Collected data entries:

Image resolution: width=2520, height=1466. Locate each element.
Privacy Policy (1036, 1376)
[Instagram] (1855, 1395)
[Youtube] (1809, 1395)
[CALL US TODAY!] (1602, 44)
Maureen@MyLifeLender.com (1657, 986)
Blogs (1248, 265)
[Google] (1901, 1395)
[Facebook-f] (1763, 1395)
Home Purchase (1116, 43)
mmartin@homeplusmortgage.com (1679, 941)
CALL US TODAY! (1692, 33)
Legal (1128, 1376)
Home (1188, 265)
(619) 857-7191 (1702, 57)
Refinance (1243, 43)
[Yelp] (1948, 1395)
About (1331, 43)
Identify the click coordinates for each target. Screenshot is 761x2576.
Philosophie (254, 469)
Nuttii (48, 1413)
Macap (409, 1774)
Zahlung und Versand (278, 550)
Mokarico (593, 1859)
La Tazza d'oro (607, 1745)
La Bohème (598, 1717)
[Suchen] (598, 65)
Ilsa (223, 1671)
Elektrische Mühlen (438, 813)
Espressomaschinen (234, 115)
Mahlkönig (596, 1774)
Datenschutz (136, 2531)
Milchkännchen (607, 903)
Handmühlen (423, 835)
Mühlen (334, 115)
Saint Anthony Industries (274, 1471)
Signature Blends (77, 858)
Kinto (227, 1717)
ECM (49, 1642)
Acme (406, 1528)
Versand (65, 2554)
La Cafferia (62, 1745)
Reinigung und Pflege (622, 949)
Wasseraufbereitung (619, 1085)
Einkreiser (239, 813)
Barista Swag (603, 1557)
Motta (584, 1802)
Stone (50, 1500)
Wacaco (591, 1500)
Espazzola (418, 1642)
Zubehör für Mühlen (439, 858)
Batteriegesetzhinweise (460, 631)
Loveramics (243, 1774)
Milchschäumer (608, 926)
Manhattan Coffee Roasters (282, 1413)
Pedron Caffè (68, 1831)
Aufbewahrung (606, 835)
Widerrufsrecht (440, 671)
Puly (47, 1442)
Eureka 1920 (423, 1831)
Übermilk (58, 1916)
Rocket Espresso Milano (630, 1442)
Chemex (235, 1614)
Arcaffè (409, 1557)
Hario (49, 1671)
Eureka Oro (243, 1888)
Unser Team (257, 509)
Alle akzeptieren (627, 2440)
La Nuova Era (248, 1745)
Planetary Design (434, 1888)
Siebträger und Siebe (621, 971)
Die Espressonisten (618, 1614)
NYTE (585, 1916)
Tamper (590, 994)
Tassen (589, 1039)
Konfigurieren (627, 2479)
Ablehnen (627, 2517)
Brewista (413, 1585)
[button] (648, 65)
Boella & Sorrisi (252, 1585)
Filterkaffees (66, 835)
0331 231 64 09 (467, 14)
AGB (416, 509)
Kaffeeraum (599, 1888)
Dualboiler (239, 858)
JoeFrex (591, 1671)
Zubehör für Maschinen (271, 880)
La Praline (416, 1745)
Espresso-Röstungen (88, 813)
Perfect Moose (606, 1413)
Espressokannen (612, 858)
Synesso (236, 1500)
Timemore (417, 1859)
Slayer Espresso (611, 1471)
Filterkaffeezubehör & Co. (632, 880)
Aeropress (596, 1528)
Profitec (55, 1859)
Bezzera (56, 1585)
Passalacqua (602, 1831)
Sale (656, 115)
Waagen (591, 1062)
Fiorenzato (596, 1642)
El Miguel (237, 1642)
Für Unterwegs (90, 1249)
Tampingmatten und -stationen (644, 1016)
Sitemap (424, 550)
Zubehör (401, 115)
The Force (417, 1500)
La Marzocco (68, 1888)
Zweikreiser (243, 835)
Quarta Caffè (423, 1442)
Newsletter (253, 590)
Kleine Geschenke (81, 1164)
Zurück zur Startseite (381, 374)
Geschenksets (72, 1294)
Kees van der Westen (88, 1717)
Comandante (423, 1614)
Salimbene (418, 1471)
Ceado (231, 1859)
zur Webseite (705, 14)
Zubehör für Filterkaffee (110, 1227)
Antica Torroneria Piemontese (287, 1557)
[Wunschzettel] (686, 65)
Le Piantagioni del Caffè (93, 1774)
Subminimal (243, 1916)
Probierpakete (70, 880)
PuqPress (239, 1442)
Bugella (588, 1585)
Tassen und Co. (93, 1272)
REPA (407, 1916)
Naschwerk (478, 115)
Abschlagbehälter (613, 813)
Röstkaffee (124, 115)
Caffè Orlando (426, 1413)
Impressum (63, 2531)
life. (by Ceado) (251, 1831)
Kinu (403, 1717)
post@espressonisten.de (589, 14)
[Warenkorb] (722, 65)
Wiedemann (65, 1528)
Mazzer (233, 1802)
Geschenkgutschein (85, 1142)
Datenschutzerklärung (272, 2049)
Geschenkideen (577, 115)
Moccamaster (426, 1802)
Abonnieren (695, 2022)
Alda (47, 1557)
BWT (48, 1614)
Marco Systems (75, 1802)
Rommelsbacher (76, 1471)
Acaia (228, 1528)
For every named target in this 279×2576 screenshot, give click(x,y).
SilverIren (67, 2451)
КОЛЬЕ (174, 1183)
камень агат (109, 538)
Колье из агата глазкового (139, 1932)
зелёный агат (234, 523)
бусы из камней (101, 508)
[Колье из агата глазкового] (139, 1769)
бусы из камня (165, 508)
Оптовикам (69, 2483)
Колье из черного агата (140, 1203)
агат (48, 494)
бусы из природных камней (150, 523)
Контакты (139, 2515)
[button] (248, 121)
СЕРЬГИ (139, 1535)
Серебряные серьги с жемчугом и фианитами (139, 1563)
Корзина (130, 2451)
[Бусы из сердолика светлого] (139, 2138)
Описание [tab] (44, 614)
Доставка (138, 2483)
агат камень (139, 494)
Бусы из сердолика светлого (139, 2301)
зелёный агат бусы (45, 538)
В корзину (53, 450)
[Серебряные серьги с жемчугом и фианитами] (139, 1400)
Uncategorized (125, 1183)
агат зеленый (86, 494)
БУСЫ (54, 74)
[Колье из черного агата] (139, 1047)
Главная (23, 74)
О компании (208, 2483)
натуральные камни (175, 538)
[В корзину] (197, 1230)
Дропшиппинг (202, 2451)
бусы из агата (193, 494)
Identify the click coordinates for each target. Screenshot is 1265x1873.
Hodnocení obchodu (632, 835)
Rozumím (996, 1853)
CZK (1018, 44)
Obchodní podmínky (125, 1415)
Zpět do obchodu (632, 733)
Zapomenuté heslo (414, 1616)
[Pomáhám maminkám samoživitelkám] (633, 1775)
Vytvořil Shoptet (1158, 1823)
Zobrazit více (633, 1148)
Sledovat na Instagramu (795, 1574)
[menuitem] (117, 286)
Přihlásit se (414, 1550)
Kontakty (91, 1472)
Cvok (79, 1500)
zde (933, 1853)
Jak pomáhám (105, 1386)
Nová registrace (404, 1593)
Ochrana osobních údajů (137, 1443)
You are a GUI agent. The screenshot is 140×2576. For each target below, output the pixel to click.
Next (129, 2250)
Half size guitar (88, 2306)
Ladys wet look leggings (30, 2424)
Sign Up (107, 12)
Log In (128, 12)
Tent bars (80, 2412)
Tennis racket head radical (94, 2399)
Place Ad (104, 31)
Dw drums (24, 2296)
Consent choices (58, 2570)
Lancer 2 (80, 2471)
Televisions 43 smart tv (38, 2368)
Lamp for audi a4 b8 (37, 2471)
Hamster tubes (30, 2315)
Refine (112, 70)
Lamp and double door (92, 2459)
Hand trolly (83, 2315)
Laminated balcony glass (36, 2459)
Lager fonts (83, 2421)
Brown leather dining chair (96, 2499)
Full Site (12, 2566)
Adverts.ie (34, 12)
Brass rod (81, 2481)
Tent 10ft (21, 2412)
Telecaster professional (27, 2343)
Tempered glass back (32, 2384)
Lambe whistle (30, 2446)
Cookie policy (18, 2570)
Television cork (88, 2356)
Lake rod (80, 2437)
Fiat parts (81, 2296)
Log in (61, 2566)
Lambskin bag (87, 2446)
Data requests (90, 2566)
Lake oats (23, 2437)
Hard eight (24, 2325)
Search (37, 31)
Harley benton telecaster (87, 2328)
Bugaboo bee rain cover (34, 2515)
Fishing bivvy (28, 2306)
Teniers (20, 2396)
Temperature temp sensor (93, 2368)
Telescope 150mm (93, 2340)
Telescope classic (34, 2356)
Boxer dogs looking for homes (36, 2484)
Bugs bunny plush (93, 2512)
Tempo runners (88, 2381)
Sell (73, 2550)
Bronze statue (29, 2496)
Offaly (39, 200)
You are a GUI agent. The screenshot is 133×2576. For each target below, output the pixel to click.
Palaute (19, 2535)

● PROBLEM DESCRIPTION
Output the lines above exactly, but only those between the line holding "СЕРЬГИ (139, 1535)" and the line holding "БУСЫ (54, 74)", inclusive.

● TASK RESULT
СЕРЬГИ (139, 1535)
Серебряные серьги с жемчугом и фианитами (139, 1563)
Корзина (130, 2451)
[Бусы из сердолика светлого] (139, 2138)
Описание [tab] (44, 614)
Доставка (138, 2483)
агат камень (139, 494)
Бусы из сердолика светлого (139, 2301)
зелёный агат бусы (45, 538)
В корзину (53, 450)
[Серебряные серьги с жемчугом и фианитами] (139, 1400)
Uncategorized (125, 1183)
агат зеленый (86, 494)
БУСЫ (54, 74)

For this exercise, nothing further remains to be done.